Supplied information:
^^^^
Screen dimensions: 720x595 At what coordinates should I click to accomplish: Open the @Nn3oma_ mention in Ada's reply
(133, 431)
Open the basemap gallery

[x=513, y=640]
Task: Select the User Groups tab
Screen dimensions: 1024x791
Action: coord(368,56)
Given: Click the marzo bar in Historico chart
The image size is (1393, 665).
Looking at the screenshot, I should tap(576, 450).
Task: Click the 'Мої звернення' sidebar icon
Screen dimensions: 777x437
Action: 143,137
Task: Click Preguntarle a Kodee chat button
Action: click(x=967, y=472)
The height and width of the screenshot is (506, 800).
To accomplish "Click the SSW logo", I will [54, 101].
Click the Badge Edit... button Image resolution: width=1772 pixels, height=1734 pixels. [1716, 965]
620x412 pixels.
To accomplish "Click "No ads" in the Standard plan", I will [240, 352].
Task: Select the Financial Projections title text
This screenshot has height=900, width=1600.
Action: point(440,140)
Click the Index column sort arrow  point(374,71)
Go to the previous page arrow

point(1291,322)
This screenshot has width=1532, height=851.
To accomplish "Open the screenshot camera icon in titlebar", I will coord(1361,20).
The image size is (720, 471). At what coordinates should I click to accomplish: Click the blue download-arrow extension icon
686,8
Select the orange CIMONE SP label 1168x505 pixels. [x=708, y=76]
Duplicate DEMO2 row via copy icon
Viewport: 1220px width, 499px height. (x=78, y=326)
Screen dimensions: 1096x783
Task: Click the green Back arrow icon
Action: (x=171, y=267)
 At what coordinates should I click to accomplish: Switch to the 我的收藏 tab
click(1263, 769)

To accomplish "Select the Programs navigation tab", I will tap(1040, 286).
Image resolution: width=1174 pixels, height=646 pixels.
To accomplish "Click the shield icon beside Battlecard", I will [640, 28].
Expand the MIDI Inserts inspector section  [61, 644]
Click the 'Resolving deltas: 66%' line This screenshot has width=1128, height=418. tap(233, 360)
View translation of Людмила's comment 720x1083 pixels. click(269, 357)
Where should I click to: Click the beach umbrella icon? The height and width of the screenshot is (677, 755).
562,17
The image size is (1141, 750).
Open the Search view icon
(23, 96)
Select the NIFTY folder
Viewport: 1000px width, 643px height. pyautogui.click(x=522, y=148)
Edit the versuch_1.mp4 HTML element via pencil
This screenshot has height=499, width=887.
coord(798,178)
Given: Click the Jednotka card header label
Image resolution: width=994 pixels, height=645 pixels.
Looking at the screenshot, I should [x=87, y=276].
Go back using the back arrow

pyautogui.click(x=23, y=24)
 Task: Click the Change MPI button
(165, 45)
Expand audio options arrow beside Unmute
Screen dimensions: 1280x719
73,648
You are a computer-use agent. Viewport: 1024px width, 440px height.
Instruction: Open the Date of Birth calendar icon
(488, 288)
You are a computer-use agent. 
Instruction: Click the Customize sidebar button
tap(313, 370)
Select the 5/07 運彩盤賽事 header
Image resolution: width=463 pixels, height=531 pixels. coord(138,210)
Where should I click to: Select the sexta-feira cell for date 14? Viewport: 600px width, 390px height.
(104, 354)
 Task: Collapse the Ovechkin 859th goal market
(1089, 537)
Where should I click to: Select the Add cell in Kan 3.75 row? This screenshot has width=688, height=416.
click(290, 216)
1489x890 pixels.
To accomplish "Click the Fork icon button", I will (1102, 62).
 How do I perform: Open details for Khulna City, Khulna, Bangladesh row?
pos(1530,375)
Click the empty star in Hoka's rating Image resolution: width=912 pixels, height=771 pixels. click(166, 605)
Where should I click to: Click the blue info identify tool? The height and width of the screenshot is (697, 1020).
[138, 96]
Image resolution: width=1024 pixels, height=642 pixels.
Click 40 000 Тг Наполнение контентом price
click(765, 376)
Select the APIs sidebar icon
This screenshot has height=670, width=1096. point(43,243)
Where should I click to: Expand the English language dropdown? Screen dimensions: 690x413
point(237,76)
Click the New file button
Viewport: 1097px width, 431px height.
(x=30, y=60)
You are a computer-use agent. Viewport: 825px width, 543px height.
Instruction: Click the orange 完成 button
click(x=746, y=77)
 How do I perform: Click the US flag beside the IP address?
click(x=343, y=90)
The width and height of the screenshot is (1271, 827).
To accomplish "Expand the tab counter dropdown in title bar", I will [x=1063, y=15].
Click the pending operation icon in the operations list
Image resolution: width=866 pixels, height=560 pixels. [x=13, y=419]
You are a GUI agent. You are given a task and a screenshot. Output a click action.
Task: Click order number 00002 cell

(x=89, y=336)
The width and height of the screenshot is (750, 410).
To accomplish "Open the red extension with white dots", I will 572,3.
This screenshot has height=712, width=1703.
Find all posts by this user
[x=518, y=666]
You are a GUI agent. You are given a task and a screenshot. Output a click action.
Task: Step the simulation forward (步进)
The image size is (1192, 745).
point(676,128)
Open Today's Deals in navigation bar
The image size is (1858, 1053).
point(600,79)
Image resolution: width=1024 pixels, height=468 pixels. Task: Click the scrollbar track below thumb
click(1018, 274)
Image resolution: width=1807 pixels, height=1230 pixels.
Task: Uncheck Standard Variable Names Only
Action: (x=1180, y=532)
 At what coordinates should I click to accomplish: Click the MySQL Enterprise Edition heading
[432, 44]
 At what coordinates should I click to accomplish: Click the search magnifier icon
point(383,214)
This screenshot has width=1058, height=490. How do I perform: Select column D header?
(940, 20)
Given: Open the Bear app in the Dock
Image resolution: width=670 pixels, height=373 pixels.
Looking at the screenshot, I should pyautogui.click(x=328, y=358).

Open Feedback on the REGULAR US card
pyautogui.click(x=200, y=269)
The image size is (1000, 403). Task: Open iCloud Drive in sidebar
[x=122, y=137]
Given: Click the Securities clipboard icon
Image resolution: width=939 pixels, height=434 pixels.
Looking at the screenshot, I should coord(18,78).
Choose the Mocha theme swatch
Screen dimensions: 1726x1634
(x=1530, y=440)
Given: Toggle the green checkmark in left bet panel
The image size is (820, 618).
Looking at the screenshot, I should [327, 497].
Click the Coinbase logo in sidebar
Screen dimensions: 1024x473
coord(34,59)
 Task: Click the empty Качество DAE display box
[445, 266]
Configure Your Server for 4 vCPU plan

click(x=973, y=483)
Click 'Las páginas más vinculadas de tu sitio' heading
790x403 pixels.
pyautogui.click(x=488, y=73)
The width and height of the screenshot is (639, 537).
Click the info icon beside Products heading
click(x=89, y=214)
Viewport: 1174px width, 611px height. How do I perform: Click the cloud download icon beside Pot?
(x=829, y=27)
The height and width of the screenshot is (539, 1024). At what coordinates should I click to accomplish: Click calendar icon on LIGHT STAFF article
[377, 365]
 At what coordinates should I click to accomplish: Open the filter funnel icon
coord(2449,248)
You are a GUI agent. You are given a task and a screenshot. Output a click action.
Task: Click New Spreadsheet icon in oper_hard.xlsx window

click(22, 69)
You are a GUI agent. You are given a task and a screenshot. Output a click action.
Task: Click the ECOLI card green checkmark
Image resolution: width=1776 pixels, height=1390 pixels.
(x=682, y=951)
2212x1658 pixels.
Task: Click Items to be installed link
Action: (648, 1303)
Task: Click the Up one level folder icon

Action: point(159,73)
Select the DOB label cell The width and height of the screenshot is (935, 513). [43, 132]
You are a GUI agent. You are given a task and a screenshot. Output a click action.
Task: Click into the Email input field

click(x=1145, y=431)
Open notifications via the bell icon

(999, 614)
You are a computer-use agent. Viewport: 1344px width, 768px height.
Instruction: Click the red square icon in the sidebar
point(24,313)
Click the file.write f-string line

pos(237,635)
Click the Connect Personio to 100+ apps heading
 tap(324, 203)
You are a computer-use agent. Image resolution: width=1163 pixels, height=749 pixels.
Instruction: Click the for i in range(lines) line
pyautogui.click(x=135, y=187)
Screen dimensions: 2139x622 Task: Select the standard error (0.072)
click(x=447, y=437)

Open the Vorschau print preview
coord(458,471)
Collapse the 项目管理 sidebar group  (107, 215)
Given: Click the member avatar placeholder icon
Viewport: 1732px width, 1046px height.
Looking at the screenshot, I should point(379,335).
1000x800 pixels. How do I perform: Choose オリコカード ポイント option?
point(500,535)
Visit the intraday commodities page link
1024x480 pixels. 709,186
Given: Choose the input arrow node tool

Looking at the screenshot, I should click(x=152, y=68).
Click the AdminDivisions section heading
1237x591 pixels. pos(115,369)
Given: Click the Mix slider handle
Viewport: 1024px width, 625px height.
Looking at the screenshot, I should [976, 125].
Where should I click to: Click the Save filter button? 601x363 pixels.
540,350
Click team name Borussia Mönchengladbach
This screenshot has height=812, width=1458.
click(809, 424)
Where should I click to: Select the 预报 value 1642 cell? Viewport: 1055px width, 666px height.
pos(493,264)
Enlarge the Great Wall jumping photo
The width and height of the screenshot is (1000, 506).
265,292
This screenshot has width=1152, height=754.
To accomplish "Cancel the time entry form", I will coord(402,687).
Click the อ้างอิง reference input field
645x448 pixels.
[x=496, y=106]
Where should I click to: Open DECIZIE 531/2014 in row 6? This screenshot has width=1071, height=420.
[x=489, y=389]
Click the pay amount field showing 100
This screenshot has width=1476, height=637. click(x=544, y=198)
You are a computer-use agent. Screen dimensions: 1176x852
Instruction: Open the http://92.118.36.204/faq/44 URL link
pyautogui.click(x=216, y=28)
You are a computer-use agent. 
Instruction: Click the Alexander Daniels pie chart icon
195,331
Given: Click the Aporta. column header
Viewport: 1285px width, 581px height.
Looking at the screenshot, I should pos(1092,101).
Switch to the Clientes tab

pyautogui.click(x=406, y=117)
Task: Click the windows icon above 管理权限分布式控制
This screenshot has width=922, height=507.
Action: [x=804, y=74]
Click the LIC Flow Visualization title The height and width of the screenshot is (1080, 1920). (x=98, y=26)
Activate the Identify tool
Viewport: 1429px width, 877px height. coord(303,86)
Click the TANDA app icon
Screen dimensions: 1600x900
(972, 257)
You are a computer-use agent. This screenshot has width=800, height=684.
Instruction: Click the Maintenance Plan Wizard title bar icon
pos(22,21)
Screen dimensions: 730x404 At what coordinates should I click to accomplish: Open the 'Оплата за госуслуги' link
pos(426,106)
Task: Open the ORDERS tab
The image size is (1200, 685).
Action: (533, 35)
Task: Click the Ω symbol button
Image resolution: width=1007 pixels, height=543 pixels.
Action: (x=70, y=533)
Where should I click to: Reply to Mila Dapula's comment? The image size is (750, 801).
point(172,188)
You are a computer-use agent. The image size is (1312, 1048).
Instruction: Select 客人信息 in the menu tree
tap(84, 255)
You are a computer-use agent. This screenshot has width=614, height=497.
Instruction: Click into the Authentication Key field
^^^^
Description of the task: Across the entries above, find each line with the word "checkmark" and please copy it out.

Exercise solution:
Given: Toggle the green checkmark in left bet panel
Task: Click the ECOLI card green checkmark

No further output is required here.